Re: Issues with 2PC at recovery: CLOG lookups and GlobalTransactionData - Mailing list pgsql-hackers

From Michael Paquier
Subject Re: Issues with 2PC at recovery: CLOG lookups and GlobalTransactionData
Date
Msg-id aFSk-NQ0efcFQ5IF@paquier.xyz
Whole thread Raw
In response to Re: Issues with 2PC at recovery: CLOG lookups and GlobalTransactionData  (Noah Misch <noah@leadboat.com>)
List pgsql-hackers
On Fri, Jun 06, 2025 at 03:34:13PM -0700, Noah Misch wrote:
> On Thu, Jun 05, 2025 at 04:22:48PM +0900, Michael Paquier wrote:
>> On Mon, Jun 02, 2025 at 06:48:46PM -0700, Noah Misch wrote:
>> and perform some filtering of the contents we
>> know we will not be able to trust.  So I mean to do that once at its
>> beginning of recovery, where we only compare the names of the 2PC file
>> names with the XID boundaries in the checkpoint record:
>>
>> - Discard any files with an XID newer than the next XID.  We know that
>> these would be in WAL anyway, if they replay from a timeline where it
>> matters.
>
> v3-0002-Improve-handling-of-2PC-files-during-recovery.patch has this continue
> to emit a WARNING.  However, this can happen without any exceptional events in
> the backup's history.  The message should be LOG or DEBUG if done this early.
> This is not new in the patch, and it would be okay to not change it as part of
> $SUBJECT.  I mention it because, if we scanned pg_twophase after reaching
> consistency, an ERROR would be appropriate.  (A too-new pg_twophase file then
> signifies the backup creator having copied files after the backup stop, a
> violation of the backup protocol.)

I need to ponder more about this point, I think.

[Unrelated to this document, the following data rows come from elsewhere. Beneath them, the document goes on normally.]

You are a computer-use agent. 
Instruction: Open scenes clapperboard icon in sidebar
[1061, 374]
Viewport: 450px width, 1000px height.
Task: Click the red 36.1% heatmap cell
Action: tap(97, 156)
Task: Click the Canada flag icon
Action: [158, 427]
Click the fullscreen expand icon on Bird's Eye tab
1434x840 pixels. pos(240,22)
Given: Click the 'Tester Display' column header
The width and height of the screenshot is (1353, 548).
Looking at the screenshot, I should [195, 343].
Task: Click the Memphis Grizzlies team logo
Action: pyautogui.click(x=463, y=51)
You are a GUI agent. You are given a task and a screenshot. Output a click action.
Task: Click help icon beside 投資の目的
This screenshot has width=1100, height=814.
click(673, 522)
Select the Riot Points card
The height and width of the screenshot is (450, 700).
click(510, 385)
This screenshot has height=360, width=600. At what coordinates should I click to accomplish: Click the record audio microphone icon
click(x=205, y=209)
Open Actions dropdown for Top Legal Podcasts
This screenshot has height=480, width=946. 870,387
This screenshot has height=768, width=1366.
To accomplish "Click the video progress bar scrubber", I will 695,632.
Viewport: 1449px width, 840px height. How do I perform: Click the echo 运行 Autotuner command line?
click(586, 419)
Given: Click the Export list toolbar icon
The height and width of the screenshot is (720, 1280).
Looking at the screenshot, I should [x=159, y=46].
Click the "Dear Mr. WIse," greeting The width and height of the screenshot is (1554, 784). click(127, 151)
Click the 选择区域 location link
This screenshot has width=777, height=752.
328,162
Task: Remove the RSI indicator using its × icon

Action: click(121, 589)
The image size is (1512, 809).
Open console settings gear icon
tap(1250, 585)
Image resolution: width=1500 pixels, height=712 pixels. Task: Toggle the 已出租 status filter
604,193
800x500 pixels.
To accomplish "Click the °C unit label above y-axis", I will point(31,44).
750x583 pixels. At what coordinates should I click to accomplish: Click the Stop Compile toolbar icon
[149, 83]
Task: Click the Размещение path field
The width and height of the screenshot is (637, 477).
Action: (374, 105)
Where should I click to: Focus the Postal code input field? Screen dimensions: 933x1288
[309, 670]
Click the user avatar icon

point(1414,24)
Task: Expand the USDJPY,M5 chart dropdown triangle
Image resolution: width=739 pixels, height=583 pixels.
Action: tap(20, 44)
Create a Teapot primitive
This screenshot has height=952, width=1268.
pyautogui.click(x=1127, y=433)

>> - Discard any files that are older than the oldest XID.  We know that
>> these files don't matter as 2PC transactions hold the XID horizon.
>
> In contrast, a WARNING is fine here.  A too-old file implies one of these
> three, each of which counts as an exceptional event:
>
> - an OS crash revived a file after unlink(), since RemoveTwoPhaseFile() does not fsync
> - unlink() failed in RemoveTwoPhaseFile()
> - backup protocol violation
>
> I agree start-of-recovery can correctly do your list of two discard actions;
> they do not require a consistent state.  If the patch brings us to the point
> that recovery does only those two things with pg_twophase before reaching
> consistency, that sounds fine.  Doing them that early doesn't sound optimal to
> me, but I've not edited that area as much as you have.  If it gets the
> user-visible behaviors right and doesn't look fragile, I'll be fine with it.

Noted.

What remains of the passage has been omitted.